LISTE DES TÂCHES:
[A] D'après le texte sur la couverture santé, à quel taux sont remboursées les dépenses de soins en affections de longue durée ?
[B] Poursuivez le texte sur la couverture santé à la suite de sa dernière phrase.

TEXTE FOURNI:
Pour lutter contre les inégalités de santé et faire face aux véritables lames de fond qui traversent notre système de santé, avec notamment la transformation du rôle des complémentaires, les auteurs proposent, pour Cartes sur table, un nouveau partage du risque dans la couverture santé des Français.
Les Français s’intéressent à la santé. Ils la considèrent comme un élément central du pacte social républicain et le rappellent régulièrement dans les sondages d’opinion. Pourtant, le débat public sur la santé se focalise le plus souvent, soit sur la maîtrise des dépenses (le fameux « trou de la sécu »), soit sur l’enjeu de l’accès aux soins (notamment dans son acception territoriale).
La véritable problématique nous semble être celle de la couverture santé : quel partage du risque entre l’assurance maladie et les organismes privés ? Quel rôle pour ces organismes dans le système ?
Plusieurs mutations sont à l’œuvre :
– les dépenses des soins en affections de longue durée (ALD), remboursées à 100 %, augmentent continuellement, tandis que les soins courants sont de moins en moins bien remboursés ;
– le rôle des organismes complémentaires dans le système est en mutation constante sous les effets conjugués d’une concurrence accrue, de l’application du droit européen, et de la contrainte grandissante sur la dépense publique ;
– la part de la dépense de santé remboursée par l’assurance-maladie reste stable, mais celle remboursée par les complémentaires augmente.

RELEVÉ DES DONNÉES:

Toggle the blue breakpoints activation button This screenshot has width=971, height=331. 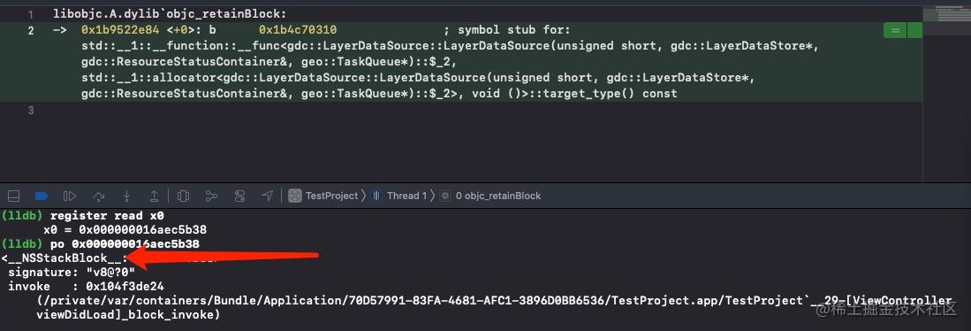pos(42,196)
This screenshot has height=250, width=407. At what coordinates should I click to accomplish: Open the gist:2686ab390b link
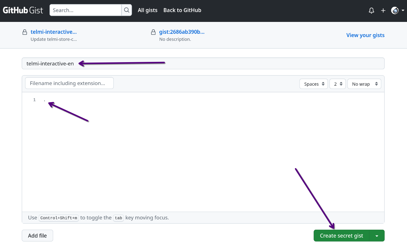(x=182, y=32)
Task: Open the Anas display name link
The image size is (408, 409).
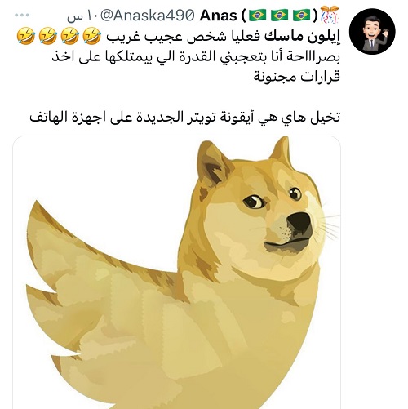Action: [x=219, y=16]
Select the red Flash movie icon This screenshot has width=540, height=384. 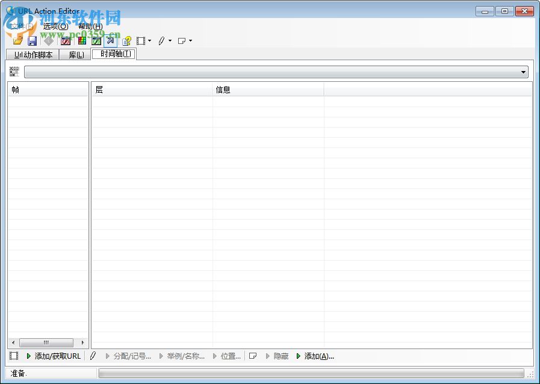click(x=65, y=41)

RÉPONSES SUCCESSIVES:
[A] Elles sont remboursées à 100 %.

[B]
Deux mouvements accompagnent ces mutations :
– des réformes aux conséquences incertaines : création de la CMU complémentaire, généralisation de la complémentaire pour les salariés, etc. ;
– des évolutions spontanées : hausse du reste à charge et du prix des contrats pour les retraités, développement du conventionnement entre les organismes complémentaires et les offreurs de soin (réseaux de soins), retour en grâce des mutuelles locales, etc.
Dans ce contexte, le politique doit redonner du sens et proposer une vision claire. Nous faisons le pari d’une extension de la couverture santé tout en tenant compte des contraintes, notamment économiques. Ce choix induit un équilibre nécessaire entre les solutions qui peuvent être apportées par la puissance publique et par le secteur privé. Nos propositions visent d’abord à réduire le reste à charge des Français et à lutter plus efficacement contre les inégalités de santé.
Pour cela, nous proposons :
– le vote par le Parlement d’un taux de remboursement par l’assurance-maladie de l’ensemble des dépenses de santé, en complément du vote sur l’objectif de dépenses (ONDAM) ;
– la gratuité des soins pour les mineurs afin de s’attaquer aux inégalités de santé à la racine ;
– la création d’une complémentaire publique (où chacun contribuerait selon ses moyens) qui remplacerait l’ensemble des dispositifs existants pour permettre à tous de disposer d’une complémentaire de qualité et éviter les ruptures dans la couverture santé (retraite, chômage, changement d’emploi) ;
– la reconnaissance d’un rôle des complémentaires dans la prévention et la gestion du capital-santé de leurs affiliés, notamment par le développement des réseaux de soins.